Warnung vor Ermutigung Putins

Die Wissenschaftler warnen in ihrem Brandbrief davor, dass die Uneinigkeit in der SPD von Russlands Präsident Wladimir Putin als Ermutigung verstanden werden könnte. Schwarz stimmt dem zu und betont die Notwendigkeit einer geschlossenen Kommunikation gegenüber Russland.

Kritik an fehlender Aufarbeitung der Russlandpolitik

Die Wissenschaftler kritisieren in ihrem Brief auch, dass in der SPD eine ehrliche Aufarbeitung der Versäumnisse in der Russlandpolitik der vergangenen Jahrzehnte fehle.

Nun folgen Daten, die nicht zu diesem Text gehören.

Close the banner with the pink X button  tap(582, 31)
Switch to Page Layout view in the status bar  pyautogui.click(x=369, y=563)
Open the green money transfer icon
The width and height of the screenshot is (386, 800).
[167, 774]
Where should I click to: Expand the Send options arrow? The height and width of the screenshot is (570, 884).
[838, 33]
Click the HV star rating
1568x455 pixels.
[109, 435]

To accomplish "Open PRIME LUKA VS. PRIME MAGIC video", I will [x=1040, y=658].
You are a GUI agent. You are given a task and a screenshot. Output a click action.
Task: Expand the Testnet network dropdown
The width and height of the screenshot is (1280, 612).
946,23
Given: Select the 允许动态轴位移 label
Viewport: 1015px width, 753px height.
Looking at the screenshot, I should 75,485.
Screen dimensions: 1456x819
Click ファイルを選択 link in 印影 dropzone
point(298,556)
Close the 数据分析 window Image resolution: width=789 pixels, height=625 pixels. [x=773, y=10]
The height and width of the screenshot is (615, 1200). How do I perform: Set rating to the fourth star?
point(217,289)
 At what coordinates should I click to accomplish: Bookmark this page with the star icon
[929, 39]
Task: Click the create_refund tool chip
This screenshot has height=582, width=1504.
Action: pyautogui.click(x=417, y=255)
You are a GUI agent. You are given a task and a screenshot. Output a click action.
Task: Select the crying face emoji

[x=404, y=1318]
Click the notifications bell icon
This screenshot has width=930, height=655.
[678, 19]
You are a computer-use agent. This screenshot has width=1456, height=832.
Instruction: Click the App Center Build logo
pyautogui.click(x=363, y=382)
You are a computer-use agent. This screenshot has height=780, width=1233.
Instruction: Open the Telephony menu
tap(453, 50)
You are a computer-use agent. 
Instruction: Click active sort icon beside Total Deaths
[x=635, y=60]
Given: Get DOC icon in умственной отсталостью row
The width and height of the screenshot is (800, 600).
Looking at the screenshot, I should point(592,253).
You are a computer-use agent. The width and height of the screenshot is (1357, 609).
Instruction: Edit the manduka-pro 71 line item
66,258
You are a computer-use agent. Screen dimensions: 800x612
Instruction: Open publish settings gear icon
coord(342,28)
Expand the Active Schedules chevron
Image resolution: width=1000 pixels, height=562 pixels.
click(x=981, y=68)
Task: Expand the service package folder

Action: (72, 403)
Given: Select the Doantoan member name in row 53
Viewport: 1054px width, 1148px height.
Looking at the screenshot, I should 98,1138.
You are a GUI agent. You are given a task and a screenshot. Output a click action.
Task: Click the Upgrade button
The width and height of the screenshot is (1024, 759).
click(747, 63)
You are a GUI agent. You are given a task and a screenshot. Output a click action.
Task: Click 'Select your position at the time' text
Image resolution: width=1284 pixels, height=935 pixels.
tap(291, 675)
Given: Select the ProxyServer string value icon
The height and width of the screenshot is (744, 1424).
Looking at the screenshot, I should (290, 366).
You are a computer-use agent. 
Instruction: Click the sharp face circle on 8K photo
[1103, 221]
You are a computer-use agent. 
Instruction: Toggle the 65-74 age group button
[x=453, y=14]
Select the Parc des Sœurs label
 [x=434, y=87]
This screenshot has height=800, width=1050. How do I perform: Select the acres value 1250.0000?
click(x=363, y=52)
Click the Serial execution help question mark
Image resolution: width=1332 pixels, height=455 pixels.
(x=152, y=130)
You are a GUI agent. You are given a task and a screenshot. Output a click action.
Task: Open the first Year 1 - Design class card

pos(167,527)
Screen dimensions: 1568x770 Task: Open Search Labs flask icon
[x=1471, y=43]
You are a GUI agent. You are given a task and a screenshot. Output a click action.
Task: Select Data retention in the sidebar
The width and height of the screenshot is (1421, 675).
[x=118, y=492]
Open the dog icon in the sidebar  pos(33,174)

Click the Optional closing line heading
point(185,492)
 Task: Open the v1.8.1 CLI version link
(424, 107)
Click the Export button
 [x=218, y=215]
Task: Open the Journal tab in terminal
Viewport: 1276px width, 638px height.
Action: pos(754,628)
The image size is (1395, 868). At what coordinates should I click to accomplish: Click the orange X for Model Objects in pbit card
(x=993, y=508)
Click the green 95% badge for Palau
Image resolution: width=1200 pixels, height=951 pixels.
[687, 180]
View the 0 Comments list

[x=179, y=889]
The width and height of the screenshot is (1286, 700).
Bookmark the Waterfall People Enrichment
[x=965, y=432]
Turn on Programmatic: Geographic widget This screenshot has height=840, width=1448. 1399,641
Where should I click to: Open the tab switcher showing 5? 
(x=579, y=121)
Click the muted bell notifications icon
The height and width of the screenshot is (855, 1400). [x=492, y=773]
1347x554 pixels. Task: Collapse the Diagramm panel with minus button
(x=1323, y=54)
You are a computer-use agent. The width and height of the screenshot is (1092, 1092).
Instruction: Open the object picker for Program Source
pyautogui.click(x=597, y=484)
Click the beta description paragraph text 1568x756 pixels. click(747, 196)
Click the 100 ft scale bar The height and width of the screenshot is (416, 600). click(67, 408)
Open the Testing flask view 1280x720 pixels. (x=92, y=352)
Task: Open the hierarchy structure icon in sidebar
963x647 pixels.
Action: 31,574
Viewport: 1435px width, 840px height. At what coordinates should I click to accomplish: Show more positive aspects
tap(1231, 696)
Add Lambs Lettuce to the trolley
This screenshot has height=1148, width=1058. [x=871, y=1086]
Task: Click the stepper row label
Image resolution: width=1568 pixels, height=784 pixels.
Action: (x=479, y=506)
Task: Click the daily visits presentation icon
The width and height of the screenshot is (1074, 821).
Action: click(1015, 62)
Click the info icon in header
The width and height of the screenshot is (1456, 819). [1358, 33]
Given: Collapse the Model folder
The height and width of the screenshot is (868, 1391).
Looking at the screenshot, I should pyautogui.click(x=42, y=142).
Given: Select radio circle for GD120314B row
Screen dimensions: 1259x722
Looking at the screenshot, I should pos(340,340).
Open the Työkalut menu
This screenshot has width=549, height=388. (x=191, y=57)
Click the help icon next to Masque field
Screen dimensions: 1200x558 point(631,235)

Sie werfen der Partei vor, die Verstrickungen eigener Mitglieder mit Interessenvertretern Russlands und die fehlgeleitete Energiepolitik, die Deutschland in die Abhängigkeit von Moskau geführt habe, nicht ernsthaft problematisiert zu haben.

Umgang mit Expertise

Schließlich kritisiert die Gruppe den Umgang der SPD mit sicherheitspolitischen Experten und Wissenschaftlern, die sich auf Osteuropa oder das Völkerrecht spezialisiert haben.

Der Bundeskanzler und viele SPD-Spitzenpolitiker würden deren wertvolles Wissen ignorieren, statt es für ihre Entscheidungsfindung zu nutzen. Sie werfen der SPD vor, sich unglaubwürdig zu machen und einer gefährlichen Desinformationskultur den Boden zu bereiten.

Damit verschärft sich auch innerhalb der SPD der Ton über den richtigen Umgang mit Russland. Zuletzt hatte der Grünen-Bundesminister Cem Özdemir in ähnlichem Duktus dem französischen Präsidenten Emmanuel Macron vorgeworfen, mit seinem Widerstand gegen die zollfreie Einfuhr ukrainischer Agrarprodukte in die EU Putins Propagandaarbeit zu betreiben.